• **PROBLEM**:
Each and every line of the data must appear exactly as given.

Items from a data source
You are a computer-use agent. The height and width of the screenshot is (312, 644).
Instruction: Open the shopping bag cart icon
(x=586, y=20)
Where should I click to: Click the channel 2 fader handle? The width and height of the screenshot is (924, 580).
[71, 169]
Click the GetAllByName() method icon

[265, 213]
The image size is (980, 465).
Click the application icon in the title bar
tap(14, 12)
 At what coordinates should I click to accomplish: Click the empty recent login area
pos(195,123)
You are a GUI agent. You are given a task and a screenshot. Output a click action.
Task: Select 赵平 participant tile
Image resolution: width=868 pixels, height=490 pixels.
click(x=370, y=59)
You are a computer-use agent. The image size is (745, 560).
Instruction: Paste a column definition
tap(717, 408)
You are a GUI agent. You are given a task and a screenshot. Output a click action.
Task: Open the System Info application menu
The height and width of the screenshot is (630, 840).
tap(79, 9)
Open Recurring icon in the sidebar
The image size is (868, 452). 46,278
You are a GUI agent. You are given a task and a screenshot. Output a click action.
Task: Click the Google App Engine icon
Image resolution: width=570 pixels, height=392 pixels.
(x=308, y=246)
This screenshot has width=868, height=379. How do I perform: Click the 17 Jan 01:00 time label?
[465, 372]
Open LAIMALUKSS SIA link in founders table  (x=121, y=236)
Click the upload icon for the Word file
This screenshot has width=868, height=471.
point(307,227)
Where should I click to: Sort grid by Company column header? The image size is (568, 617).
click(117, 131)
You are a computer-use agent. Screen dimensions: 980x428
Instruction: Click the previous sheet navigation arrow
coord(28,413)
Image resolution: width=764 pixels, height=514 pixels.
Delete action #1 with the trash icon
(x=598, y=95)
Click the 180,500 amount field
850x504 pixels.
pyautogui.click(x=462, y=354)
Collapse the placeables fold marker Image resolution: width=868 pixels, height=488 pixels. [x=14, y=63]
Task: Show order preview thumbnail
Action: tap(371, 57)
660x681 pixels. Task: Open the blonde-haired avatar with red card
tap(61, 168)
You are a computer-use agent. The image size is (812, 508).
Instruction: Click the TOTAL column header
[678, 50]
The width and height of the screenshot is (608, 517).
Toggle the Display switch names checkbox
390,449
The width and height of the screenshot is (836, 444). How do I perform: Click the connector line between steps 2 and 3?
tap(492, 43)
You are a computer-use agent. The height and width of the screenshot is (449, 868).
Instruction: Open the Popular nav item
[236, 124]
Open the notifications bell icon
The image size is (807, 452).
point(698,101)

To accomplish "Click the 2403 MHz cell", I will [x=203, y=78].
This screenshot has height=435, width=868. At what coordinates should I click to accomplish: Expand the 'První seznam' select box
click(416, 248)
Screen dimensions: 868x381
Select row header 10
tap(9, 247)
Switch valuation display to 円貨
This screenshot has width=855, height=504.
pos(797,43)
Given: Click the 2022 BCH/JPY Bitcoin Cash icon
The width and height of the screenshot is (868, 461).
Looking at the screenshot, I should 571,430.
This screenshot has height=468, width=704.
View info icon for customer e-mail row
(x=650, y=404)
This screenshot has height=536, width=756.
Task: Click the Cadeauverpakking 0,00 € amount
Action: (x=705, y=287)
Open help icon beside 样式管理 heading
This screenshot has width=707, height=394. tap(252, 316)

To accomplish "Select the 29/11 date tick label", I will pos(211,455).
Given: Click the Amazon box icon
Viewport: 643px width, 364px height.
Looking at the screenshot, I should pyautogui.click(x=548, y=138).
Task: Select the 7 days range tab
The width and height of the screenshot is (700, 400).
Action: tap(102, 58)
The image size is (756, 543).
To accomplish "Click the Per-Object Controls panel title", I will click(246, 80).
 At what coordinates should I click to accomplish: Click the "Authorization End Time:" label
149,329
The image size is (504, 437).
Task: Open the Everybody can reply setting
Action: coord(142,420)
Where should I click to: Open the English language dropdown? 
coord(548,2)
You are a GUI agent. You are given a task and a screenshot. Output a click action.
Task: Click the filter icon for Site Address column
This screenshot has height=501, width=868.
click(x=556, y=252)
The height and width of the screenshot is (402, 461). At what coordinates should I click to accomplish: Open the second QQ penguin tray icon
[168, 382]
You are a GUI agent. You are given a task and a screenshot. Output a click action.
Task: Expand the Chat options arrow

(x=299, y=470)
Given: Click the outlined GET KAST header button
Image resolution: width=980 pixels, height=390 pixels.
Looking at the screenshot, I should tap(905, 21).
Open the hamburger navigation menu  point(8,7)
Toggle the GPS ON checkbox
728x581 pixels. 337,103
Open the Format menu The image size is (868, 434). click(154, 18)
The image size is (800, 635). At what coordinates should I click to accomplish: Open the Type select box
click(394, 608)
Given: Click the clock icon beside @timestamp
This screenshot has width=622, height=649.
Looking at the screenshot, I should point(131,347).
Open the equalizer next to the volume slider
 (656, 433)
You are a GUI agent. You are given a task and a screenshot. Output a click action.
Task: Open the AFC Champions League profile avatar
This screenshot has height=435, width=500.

• **TASK RESULT**:
You are a computer-use agent. The height and width of the screenshot is (312, 644).
Instruction: Open the shopping bag cart icon
(x=586, y=20)
Where should I click to: Click the channel 2 fader handle? The width and height of the screenshot is (924, 580).
[71, 169]
Click the GetAllByName() method icon

[265, 213]
The image size is (980, 465).
Click the application icon in the title bar
tap(14, 12)
 At what coordinates should I click to accomplish: Click the empty recent login area
pos(195,123)
You are a GUI agent. You are given a task and a screenshot. Output a click action.
Task: Select 赵平 participant tile
Image resolution: width=868 pixels, height=490 pixels.
click(x=370, y=59)
You are a computer-use agent. The image size is (745, 560).
Instruction: Paste a column definition
tap(717, 408)
You are a GUI agent. You are given a task and a screenshot. Output a click action.
Task: Open the System Info application menu
The height and width of the screenshot is (630, 840).
tap(79, 9)
Open Recurring icon in the sidebar
The image size is (868, 452). 46,278
You are a GUI agent. You are given a task and a screenshot. Output a click action.
Task: Click the Google App Engine icon
Image resolution: width=570 pixels, height=392 pixels.
(x=308, y=246)
This screenshot has width=868, height=379. How do I perform: Click the 17 Jan 01:00 time label?
[465, 372]
Open LAIMALUKSS SIA link in founders table  (x=121, y=236)
Click the upload icon for the Word file
This screenshot has width=868, height=471.
point(307,227)
Where should I click to: Sort grid by Company column header? The image size is (568, 617).
click(117, 131)
You are a computer-use agent. Screen dimensions: 980x428
Instruction: Click the previous sheet navigation arrow
coord(28,413)
Image resolution: width=764 pixels, height=514 pixels.
Delete action #1 with the trash icon
(x=598, y=95)
Click the 180,500 amount field
850x504 pixels.
pyautogui.click(x=462, y=354)
Collapse the placeables fold marker Image resolution: width=868 pixels, height=488 pixels. [x=14, y=63]
Task: Show order preview thumbnail
Action: tap(371, 57)
660x681 pixels. Task: Open the blonde-haired avatar with red card
tap(61, 168)
You are a computer-use agent. The image size is (812, 508).
Instruction: Click the TOTAL column header
[678, 50]
The width and height of the screenshot is (608, 517).
Toggle the Display switch names checkbox
390,449
The width and height of the screenshot is (836, 444). How do I perform: Click the connector line between steps 2 and 3?
tap(492, 43)
You are a computer-use agent. The height and width of the screenshot is (449, 868).
Instruction: Open the Popular nav item
[236, 124]
Open the notifications bell icon
The image size is (807, 452).
point(698,101)

To accomplish "Click the 2403 MHz cell", I will [x=203, y=78].
This screenshot has height=435, width=868. At what coordinates should I click to accomplish: Expand the 'První seznam' select box
click(416, 248)
Screen dimensions: 868x381
Select row header 10
tap(9, 247)
Switch valuation display to 円貨
This screenshot has width=855, height=504.
pos(797,43)
Given: Click the 2022 BCH/JPY Bitcoin Cash icon
The width and height of the screenshot is (868, 461).
Looking at the screenshot, I should 571,430.
This screenshot has height=468, width=704.
View info icon for customer e-mail row
(x=650, y=404)
This screenshot has height=536, width=756.
Task: Click the Cadeauverpakking 0,00 € amount
Action: (x=705, y=287)
Open help icon beside 样式管理 heading
This screenshot has width=707, height=394. tap(252, 316)

To accomplish "Select the 29/11 date tick label", I will pos(211,455).
Given: Click the Amazon box icon
Viewport: 643px width, 364px height.
Looking at the screenshot, I should pyautogui.click(x=548, y=138).
Task: Select the 7 days range tab
The width and height of the screenshot is (700, 400).
Action: tap(102, 58)
The image size is (756, 543).
To accomplish "Click the Per-Object Controls panel title", I will click(246, 80).
 At what coordinates should I click to accomplish: Click the "Authorization End Time:" label
149,329
The image size is (504, 437).
Task: Open the Everybody can reply setting
Action: coord(142,420)
Where should I click to: Open the English language dropdown? 
coord(548,2)
You are a GUI agent. You are given a task and a screenshot. Output a click action.
Task: Click the filter icon for Site Address column
This screenshot has height=501, width=868.
click(x=556, y=252)
The height and width of the screenshot is (402, 461). At what coordinates should I click to accomplish: Open the second QQ penguin tray icon
[168, 382]
You are a GUI agent. You are given a task and a screenshot. Output a click action.
Task: Expand the Chat options arrow

(x=299, y=470)
Given: Click the outlined GET KAST header button
Image resolution: width=980 pixels, height=390 pixels.
Looking at the screenshot, I should tap(905, 21).
Open the hamburger navigation menu  point(8,7)
Toggle the GPS ON checkbox
728x581 pixels. 337,103
Open the Format menu The image size is (868, 434). click(154, 18)
The image size is (800, 635). At what coordinates should I click to accomplish: Open the Type select box
click(394, 608)
Given: Click the clock icon beside @timestamp
This screenshot has width=622, height=649.
Looking at the screenshot, I should point(131,347).
Open the equalizer next to the volume slider
 (656, 433)
You are a GUI agent. You are given a task and a screenshot. Output a click action.
Task: Open the AFC Champions League profile avatar
This screenshot has height=435, width=500.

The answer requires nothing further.